* [Task directions]:
Looking through the data, please report how many lines contain the string "banner", giving nothing but the number.

* [Input for this task]:

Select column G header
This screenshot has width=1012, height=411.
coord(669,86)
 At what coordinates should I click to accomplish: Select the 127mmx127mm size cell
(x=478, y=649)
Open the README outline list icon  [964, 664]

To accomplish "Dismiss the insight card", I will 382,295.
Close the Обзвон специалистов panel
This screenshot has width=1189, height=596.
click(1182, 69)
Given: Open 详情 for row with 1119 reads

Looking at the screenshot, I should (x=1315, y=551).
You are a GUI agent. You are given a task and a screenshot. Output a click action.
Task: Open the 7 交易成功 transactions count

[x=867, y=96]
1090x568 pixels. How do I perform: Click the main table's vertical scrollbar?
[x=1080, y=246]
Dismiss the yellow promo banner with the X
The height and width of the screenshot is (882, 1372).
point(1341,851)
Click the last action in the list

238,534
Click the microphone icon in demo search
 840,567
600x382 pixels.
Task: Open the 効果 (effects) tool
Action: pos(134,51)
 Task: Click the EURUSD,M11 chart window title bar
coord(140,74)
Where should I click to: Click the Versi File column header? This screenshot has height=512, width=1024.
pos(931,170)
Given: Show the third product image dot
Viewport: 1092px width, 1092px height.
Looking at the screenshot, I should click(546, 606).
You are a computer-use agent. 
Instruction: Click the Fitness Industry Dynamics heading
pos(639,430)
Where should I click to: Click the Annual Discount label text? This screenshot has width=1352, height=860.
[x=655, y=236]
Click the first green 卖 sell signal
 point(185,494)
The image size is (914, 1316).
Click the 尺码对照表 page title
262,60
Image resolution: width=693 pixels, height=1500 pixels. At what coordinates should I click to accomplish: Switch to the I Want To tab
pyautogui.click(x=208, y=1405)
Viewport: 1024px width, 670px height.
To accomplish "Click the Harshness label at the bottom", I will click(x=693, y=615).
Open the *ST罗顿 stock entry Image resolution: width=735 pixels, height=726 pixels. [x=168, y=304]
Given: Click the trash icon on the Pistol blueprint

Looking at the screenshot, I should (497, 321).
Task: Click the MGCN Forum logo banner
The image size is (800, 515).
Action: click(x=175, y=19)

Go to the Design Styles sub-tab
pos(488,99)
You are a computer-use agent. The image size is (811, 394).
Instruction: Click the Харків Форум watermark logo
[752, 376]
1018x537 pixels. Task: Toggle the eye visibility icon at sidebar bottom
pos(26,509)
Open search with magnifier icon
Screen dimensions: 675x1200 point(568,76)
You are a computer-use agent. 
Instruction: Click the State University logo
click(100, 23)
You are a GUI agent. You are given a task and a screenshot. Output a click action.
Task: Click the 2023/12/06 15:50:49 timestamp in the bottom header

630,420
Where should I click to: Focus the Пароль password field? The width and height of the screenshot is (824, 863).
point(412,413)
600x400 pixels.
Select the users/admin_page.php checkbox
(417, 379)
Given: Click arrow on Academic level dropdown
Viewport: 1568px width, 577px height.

* [Finished task]:
2